▸ **Work task**: Every entry below should be transcribed exactly; pictures stay out of the copy.

Dataset items:

+ + +

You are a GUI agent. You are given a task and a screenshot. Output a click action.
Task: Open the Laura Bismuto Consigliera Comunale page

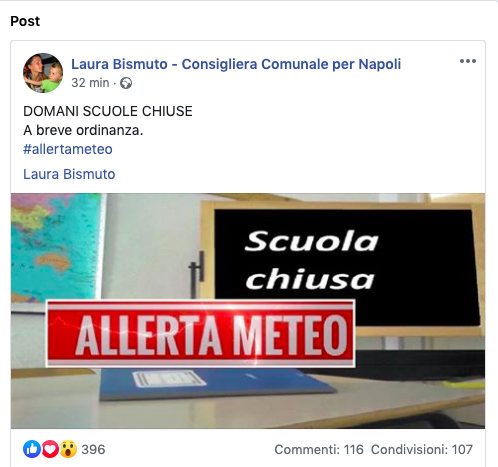(236, 64)

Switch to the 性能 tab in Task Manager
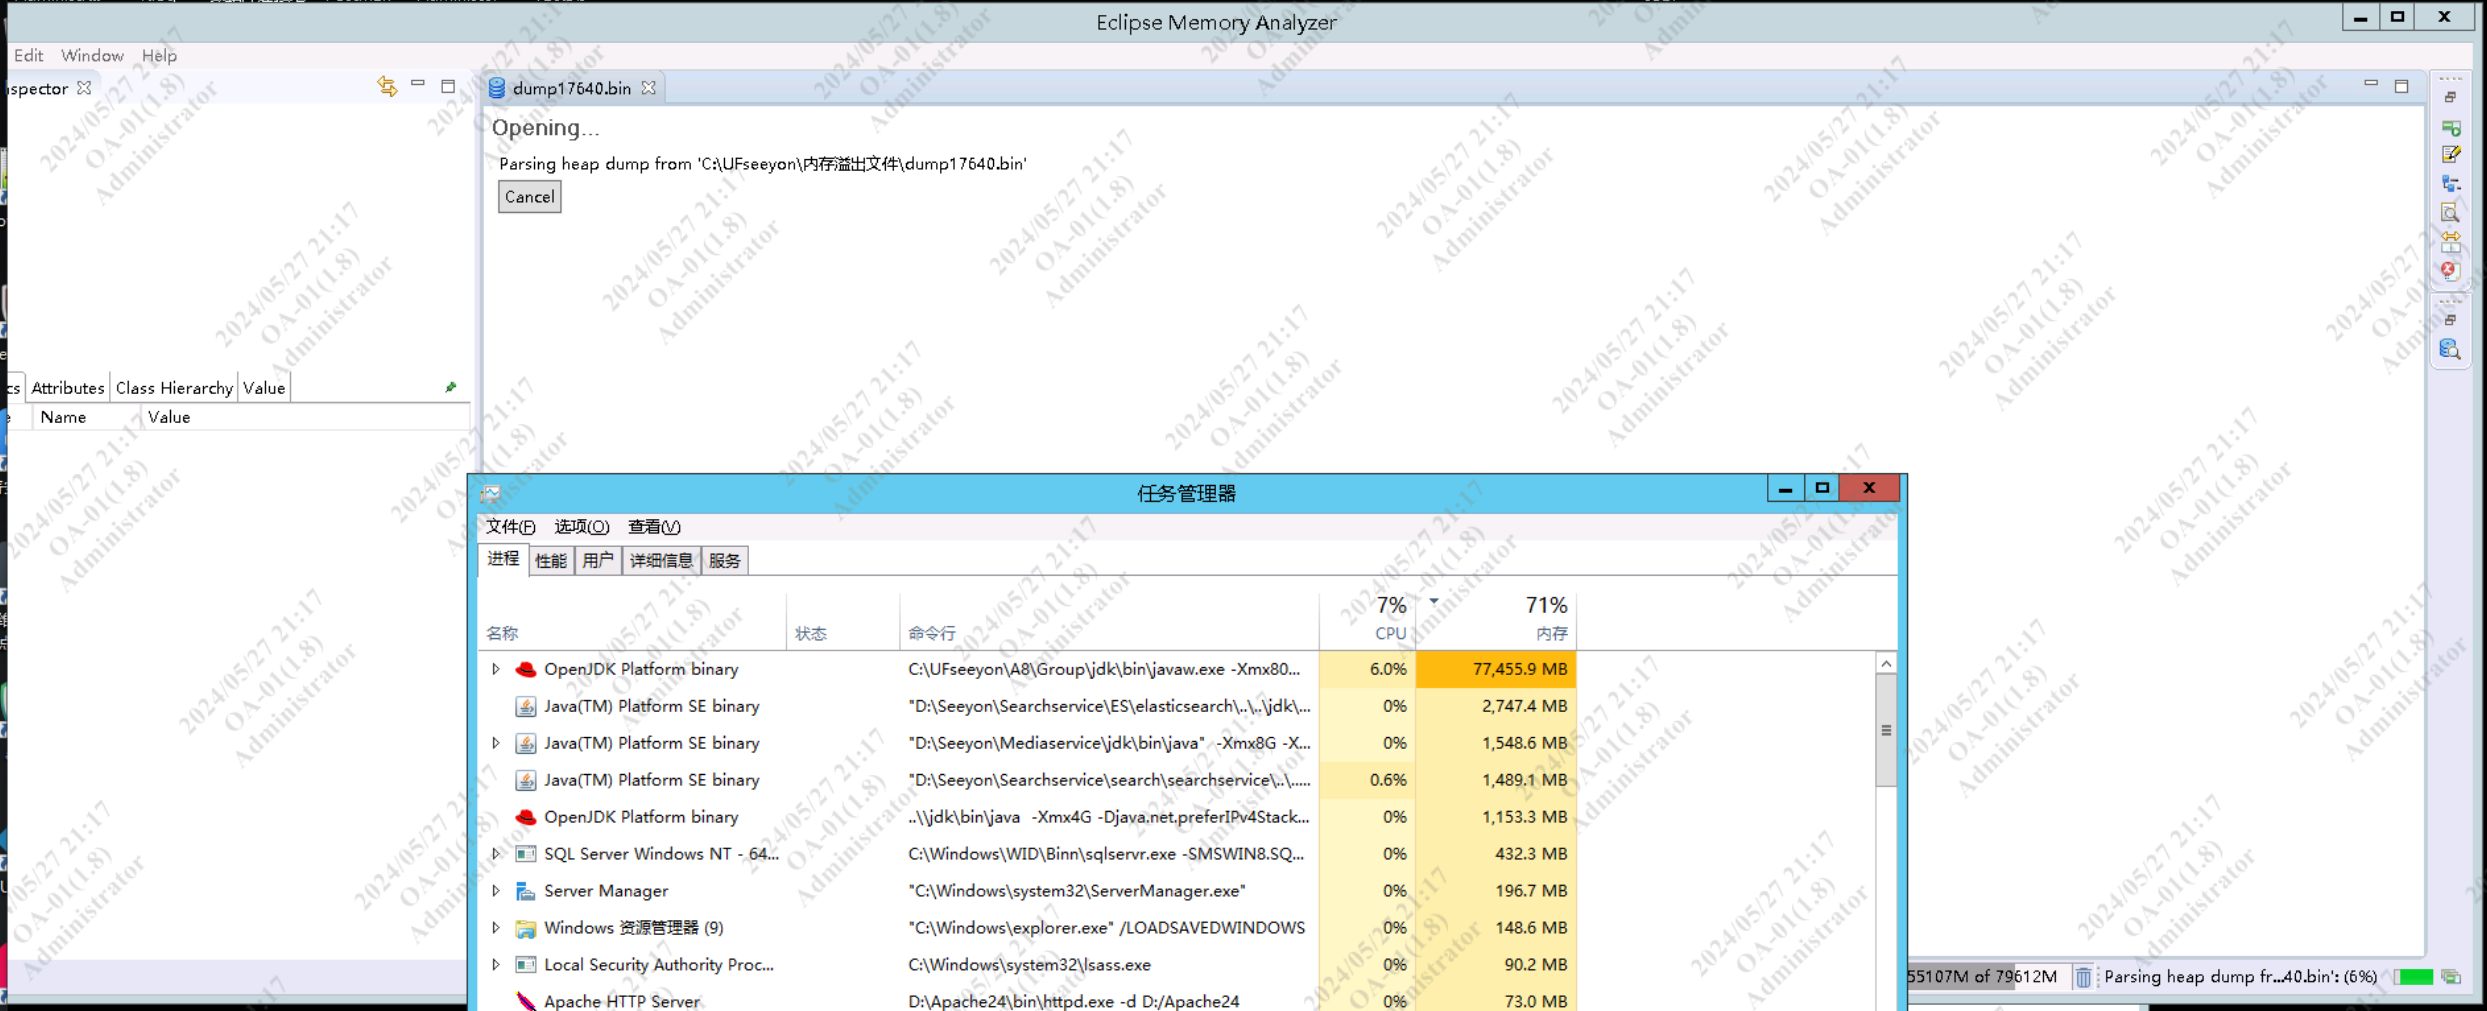click(x=550, y=560)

+ + +

▸ **Final answer**:
You are a GUI agent. You are given a task and a screenshot. Output a click action.
Task: Open the Laura Bismuto Consigliera Comunale page

(236, 64)

Switch to the 性能 tab in Task Manager
click(x=550, y=560)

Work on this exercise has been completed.